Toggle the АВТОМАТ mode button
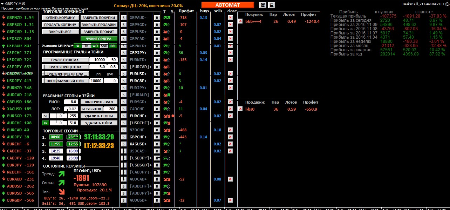The image size is (450, 210). tap(227, 5)
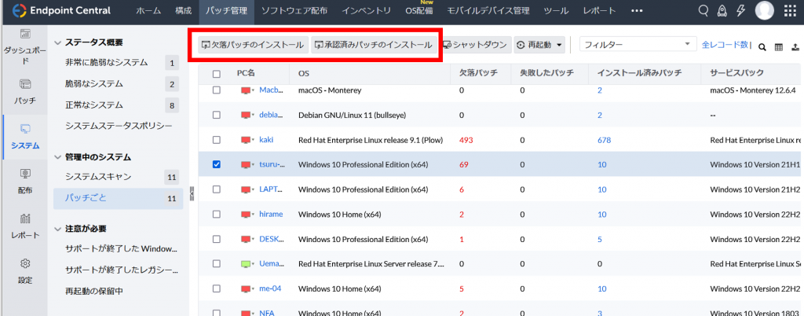
Task: Switch to the レポート top tab
Action: [599, 11]
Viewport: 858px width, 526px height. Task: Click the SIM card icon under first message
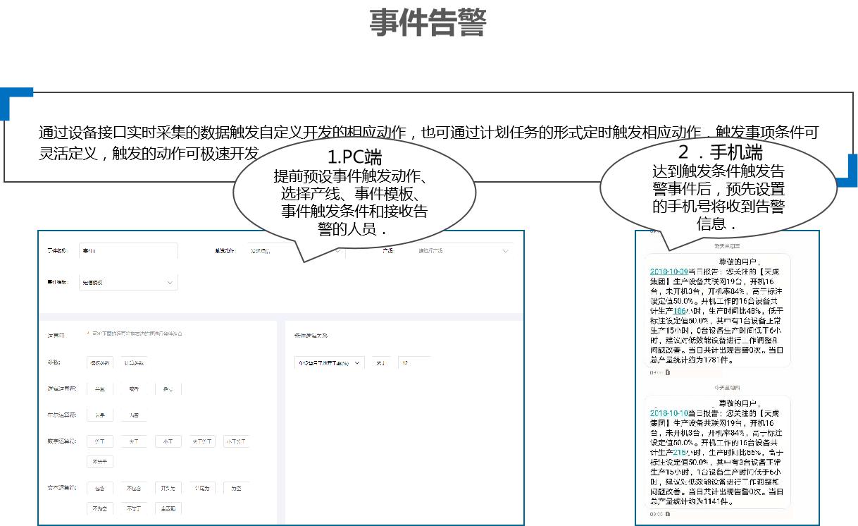668,372
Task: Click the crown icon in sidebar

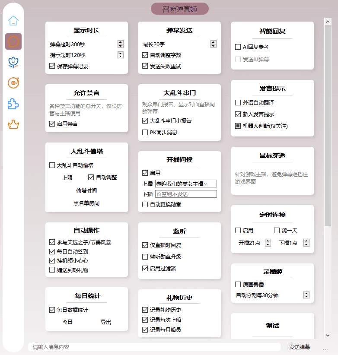Action: point(13,125)
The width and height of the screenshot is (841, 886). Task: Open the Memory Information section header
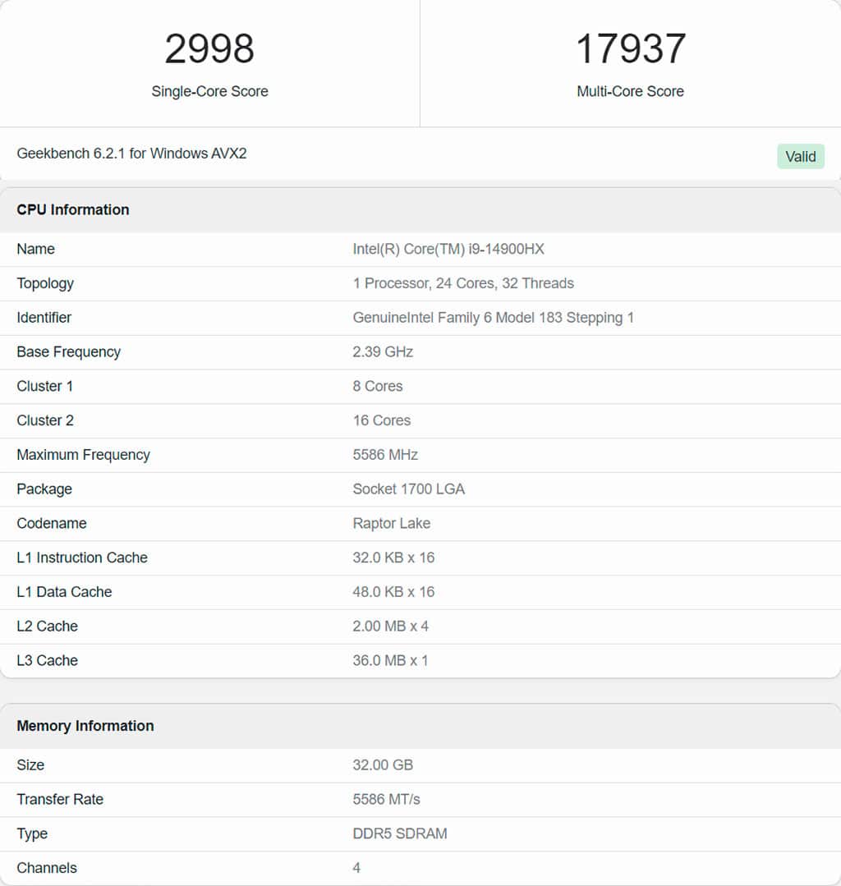click(x=85, y=726)
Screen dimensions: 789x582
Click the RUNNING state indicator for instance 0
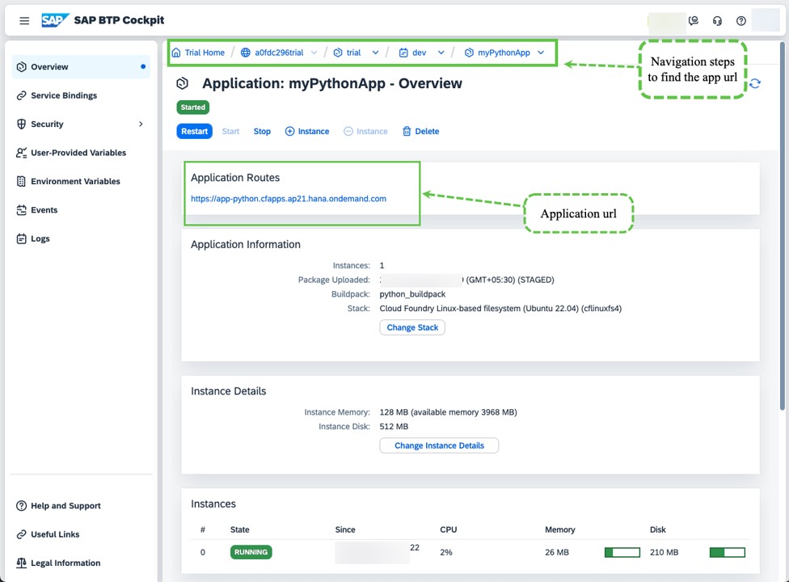click(x=251, y=552)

What is required | Every line from the one containing "Click the RUNNING" to the final line of the records must be transcribed exactly, both ends included, with the pictures left out.

Task output |
Click the RUNNING state indicator for instance 0
click(x=251, y=552)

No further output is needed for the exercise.